Martes, enero 18th, 2011 | Author:

Planificación del sistema de riego.
La rutina de trabajo nos indica que lo primero que debemos hacer es investigar la fuente de agua. Puede ser superficial  cisternas, piscinas o lagos, entre otras o de perforación. Determinada la cantidad y calidad del agua disponible, se debe calcular qué equipo de bombeo se necesita. Se hará la distribución de bocas (puntos de riego) y, si fuera necesario, se puede dividir el tendido en circuitos para que la potencia necesario en la bomba no sea tan alta.
Una vez establecidas, las bocas se unirán mediante cañerías generalmente de plástico (PVC, polietileno o polipropileno), cuyo diámetro se determina en base a los cálculos de pérdida de carga, al tipo de material, a las distancias y la diferencia de nivel, etc.
Luego de este análisis sintético de la planificación, nos detendremos en los elementos fundamentales del sistema: los aspersores. Son los responsables de la aplicación pareja del agua y de todos los atributos que el riego debe cumplir, según lo que enunciáramos al principio. La nueva generación de aspersores pop-up (escondidos) realiza su movimiento por medio de una turbina interna, totalmente silenciosa. Tienen filtros incorporados de fácil remoción, distribuyen el agua según una curva muy pareja y, los más avanzados, traen válvulas antidrenaje (check-valve) que evitan el derrame en áreas con pendiente y un doble dispositivo antivandalismo que los hace muy prácticos para ser usados en espacios públicos.
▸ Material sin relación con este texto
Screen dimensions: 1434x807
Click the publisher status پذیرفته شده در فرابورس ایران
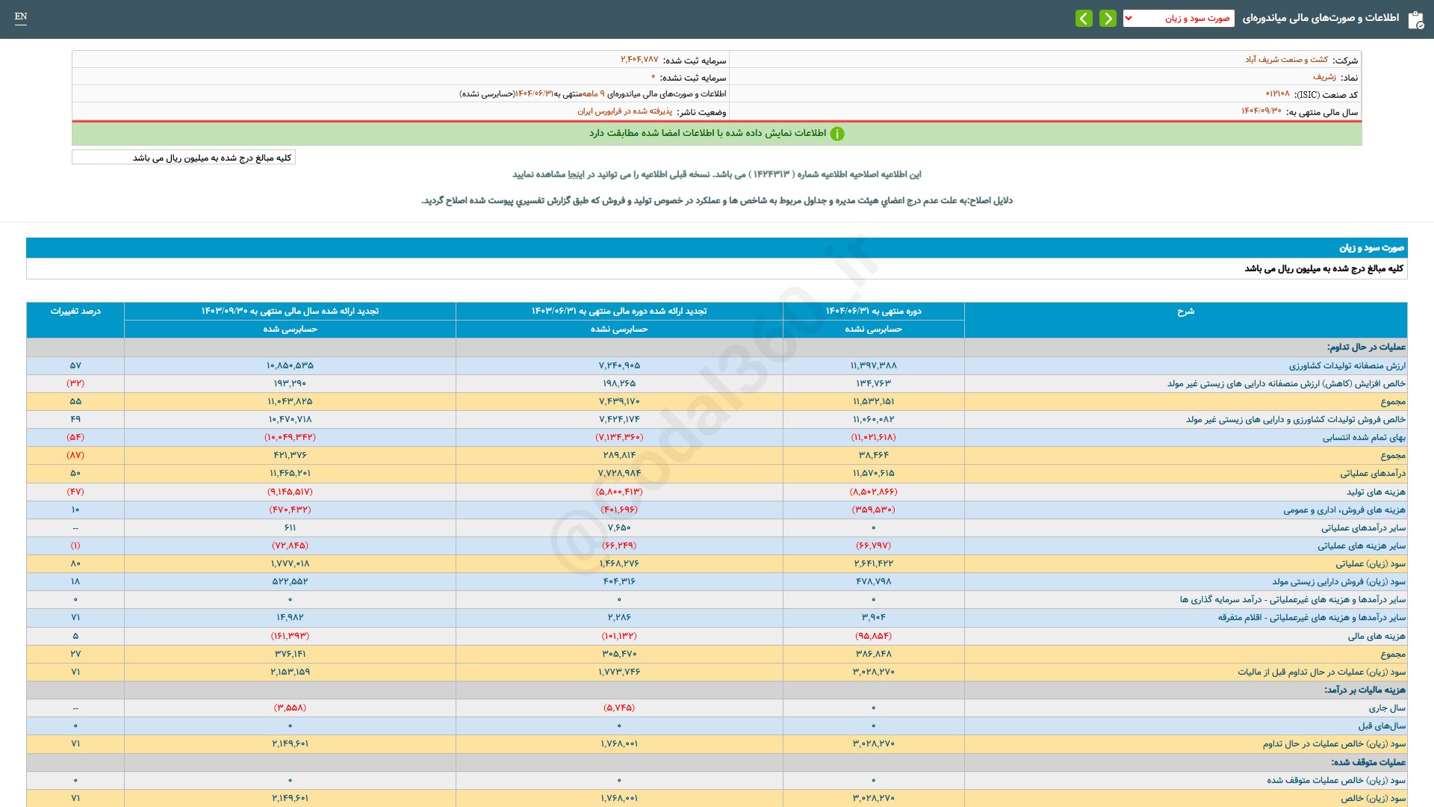(x=624, y=111)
Cambiando las boquillas puede trabajarse con bajo caudal, entre 200 y 2000 litros por hora, por ejemplo, adaptándose a diferentes necesidades. La posibilidad de seleccionar el ángulo de riego (circular o sectorizado), visualizado por una flecha en la cabeza del aspersor, facilita su adaptación al terreno sin mojarse. Los rociadores estáticos, también pop-up, con salientes sobre el nivel del piso de 3 a 12″ completan esta sección con todas las cabezas necesarias para regar zonas cercanas a las viviendas o pequeños espacios, con variedad de ángulos, caudales y con proyecciones cuadradas o rectangulares. Lo destacable de estos elementos es que casi no se perciben en el terreno. Se puede caminar sobre ellos, se pueden pasar máquinas por encima sin afectarlos y, además, pueden automatizarse totalmente mediante la utilización de programadores y válvulas solenoides. Los conceptos de esta nota, por supuesto, no buscan agotar el tema sino sólo prevenir al usuario para que, en el momento de comprar el equipo de riego para su casa o cuando decida consultar a un especialista, sepa con qué elementos puede contar y entre cuáles podrá elegir.